Посмотревши на него пристально, Чичиков подумал: «С этим, кажется, чиниться нечего», — и тут же объявил, что имеется надобность вот в каких душах, с совершеньем таких-то крепостей и всех обрядов.
— Сколько могу видеть из слов ваших, — сказал полковник, нимало не смутясь, — это просьба, не так ли?
— Так точно.
— В таком случае изложите ее письменно. Просьба пойдет в контору принятия рапортов и донесений. [Контора], пометивши, препроводит ее ко мне; от меня поступит она в комитет сельских дел; оттоле, по сделании выправок, к управляющему. Управляющий совокупно с секретарем…
— Помилуйте! — вскрикнул Чичиков, — ведь этак затянется Бог знает! Да как же трактовать об этом письменно? Ведь это такого рода дело… Души ведь некоторым образом мертвые.

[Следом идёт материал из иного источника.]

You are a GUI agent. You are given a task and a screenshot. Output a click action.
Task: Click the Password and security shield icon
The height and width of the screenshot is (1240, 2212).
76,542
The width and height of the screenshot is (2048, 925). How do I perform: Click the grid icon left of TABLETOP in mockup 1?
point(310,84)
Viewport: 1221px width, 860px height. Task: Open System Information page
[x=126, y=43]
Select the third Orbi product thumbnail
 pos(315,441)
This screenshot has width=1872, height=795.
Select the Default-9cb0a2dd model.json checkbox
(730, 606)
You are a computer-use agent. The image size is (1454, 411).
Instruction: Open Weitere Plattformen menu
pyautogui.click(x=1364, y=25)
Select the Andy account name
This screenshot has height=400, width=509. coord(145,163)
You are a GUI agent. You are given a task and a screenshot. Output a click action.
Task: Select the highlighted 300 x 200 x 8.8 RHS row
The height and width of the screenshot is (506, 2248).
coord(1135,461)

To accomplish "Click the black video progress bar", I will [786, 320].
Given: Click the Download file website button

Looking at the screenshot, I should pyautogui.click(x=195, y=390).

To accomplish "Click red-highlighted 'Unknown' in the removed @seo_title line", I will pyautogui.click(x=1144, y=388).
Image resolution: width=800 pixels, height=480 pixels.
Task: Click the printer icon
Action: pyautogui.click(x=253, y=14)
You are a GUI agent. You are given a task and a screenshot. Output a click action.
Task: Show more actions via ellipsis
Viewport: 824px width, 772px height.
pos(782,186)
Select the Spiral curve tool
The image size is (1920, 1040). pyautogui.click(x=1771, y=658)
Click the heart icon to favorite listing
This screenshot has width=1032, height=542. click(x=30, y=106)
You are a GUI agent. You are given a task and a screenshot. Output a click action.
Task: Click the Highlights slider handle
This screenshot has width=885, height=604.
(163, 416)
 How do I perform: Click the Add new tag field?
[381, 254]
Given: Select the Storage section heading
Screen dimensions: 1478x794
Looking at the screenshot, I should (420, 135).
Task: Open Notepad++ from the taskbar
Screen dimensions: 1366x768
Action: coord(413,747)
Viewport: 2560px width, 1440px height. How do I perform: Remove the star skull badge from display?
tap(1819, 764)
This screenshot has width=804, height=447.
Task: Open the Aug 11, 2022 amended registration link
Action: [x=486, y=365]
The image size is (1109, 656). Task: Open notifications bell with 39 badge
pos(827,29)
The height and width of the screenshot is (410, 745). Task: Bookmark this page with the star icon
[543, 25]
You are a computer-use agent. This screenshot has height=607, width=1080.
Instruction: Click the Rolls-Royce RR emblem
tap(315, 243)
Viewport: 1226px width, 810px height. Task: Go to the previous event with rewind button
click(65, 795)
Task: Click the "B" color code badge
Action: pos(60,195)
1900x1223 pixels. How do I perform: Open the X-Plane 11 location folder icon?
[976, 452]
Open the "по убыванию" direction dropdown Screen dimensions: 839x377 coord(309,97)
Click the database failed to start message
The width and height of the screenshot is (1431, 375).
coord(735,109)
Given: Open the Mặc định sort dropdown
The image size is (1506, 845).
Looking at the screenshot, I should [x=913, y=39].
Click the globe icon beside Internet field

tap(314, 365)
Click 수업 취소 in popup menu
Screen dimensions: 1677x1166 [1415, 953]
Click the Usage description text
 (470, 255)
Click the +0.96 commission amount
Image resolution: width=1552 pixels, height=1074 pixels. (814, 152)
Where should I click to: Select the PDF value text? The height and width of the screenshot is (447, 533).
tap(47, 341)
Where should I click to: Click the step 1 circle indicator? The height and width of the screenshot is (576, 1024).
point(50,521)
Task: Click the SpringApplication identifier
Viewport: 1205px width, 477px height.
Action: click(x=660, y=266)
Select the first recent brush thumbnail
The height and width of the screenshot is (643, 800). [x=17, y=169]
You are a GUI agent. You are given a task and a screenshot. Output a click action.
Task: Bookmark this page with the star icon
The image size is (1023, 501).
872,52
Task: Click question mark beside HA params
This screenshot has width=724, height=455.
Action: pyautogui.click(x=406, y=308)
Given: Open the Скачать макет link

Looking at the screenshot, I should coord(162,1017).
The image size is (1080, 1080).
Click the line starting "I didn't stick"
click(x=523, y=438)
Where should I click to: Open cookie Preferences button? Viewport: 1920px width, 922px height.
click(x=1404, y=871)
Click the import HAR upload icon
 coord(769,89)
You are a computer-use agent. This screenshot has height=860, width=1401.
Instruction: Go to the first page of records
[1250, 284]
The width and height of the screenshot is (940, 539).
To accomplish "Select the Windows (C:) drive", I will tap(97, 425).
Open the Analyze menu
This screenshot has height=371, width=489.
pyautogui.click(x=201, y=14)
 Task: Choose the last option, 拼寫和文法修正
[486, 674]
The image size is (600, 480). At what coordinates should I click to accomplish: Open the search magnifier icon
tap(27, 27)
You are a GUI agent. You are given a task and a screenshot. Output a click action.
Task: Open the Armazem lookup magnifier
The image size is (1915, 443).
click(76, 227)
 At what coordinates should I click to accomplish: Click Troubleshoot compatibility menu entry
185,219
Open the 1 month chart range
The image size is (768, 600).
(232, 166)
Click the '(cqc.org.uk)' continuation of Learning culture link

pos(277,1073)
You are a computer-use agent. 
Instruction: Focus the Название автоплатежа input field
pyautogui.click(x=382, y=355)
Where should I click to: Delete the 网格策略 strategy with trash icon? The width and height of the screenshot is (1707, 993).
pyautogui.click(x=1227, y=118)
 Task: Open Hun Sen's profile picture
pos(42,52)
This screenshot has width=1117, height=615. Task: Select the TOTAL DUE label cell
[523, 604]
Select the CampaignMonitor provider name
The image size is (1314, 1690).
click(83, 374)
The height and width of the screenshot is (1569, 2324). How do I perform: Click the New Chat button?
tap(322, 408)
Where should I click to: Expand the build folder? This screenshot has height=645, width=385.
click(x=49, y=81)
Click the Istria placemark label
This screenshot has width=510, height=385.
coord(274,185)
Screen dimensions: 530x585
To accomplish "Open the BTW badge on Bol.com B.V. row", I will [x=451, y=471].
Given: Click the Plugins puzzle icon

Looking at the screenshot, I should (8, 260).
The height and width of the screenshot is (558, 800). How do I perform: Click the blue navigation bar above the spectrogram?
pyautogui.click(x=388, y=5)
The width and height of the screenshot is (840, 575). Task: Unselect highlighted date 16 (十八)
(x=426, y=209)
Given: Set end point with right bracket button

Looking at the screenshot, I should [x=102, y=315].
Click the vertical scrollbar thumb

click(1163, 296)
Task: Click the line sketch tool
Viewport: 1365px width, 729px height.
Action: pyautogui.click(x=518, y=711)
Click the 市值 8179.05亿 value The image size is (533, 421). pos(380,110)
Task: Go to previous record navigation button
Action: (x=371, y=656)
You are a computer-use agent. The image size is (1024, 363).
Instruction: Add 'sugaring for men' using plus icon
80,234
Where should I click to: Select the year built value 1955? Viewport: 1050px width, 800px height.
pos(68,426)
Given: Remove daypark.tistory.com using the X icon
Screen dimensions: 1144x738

— Очень хорошо. Вы так и напишите, что души некоторым образом мертвые.
— Но ведь как же — мертвые? Ведь этак же нельзя написать. Они хотя и мертвые, но нужно, чтобы казались как бы были живые.
— Хорошо. Вы так и напишите: «но нужно, или требуется, желается, ищется, чтобы казалось, как бы живые». Без бумажного производства нельзя этого сделать. Пример — Англия и сам даже Наполеон. Я вам отряжу комиссионера, который вас проводит по всем местам.
Он ударил в звонок. Явился какой-то человек.
— Секретарь! Позвать ко мне комиссионера! — Предстал комиссионер, какой-то не то мужик, не то чиновник. — Вот он вас проводит <по> нужнейшим местам.
Чичиков решился из любопытства пойти с комиссионером смотреть все эти самонужнейшие места. Контора подачи рапортов существовала только на вывеске, и двери были заперты. Правитель дел ее Хрулев был переведен во вновь образовавшийся комитет сельских построек. Место его заступил камердинер Березовский; но он тоже был куда-то откомандирован комиссией построения. Толкнулись они в департамент сельских дел — там переделка: разбудили какого-то пьяного, но не добрались от него никакого толку. «У нас бестолковщина, — сказал наконец Чичикову комиссионер. — Барина за нос водят. Всем у нас распоряжается комиссия построения: отрывает всех от дела, посылает куда угодно. Только и выгодно у нас, что в комиссии построения». Он, как видно, был недоволен на комиссию построения. Далее Чичиков не хотел и смотреть, но, пришедши, рассказал полковнику, что так и так, что у него каша и никакого толку нельзя добиться, и комиссии подачи рапортов и вовсе нет.
Полковник воскипел благородным негодованьем, крепко пожавши руку Чичикова в знак благодарности. Тут же, схвативши бумагу и перо, написал восемь строжайших запросов: на каком основании комиссия построения самоуправно распорядилась с неподведомственными ей чиновниками; как мог допустить главноуправляющий, чтобы представитель, не сдавши своего поста, отправился на следствие; и как мог видеть равнодушно комитет сельских дел, что даже не существует контора подачи рапортов и донесений?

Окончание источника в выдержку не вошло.